### [WHAT THE EXERCISE ASKS]
Answer with a number only: how many lines of the data contain "agent"?

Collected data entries
● ● ● ●

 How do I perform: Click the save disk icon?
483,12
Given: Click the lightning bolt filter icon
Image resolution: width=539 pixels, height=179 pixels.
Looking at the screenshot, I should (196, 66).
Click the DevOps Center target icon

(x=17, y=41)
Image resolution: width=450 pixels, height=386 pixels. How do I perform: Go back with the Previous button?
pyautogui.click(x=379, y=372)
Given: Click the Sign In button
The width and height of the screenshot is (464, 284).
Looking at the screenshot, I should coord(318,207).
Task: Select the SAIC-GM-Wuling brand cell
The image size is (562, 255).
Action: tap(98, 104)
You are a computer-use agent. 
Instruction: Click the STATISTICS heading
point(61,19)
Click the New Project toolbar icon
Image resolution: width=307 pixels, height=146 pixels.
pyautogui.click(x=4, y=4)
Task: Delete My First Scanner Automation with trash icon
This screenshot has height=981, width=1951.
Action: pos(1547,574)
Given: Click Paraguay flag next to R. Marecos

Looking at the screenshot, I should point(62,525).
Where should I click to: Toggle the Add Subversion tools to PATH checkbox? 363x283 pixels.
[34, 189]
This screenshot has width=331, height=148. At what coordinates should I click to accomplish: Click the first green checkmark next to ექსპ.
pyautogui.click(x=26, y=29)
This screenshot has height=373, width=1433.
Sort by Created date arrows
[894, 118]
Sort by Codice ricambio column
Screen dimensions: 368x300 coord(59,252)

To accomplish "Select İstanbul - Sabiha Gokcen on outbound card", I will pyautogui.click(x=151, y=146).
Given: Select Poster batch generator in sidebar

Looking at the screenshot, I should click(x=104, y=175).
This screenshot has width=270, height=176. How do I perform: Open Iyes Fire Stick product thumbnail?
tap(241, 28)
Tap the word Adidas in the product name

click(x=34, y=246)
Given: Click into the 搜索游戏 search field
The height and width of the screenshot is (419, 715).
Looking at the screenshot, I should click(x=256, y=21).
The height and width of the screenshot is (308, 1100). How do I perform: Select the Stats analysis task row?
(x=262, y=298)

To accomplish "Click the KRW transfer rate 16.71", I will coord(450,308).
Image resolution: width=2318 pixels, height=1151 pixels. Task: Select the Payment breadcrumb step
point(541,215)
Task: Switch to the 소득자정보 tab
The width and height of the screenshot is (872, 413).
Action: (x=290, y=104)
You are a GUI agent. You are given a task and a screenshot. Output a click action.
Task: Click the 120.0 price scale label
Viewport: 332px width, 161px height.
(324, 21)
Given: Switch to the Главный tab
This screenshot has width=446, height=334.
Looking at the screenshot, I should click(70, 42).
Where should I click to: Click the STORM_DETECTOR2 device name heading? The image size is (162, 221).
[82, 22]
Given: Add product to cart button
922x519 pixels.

● ● ● ●

### [OUTPUT OF THE EXERCISE]
2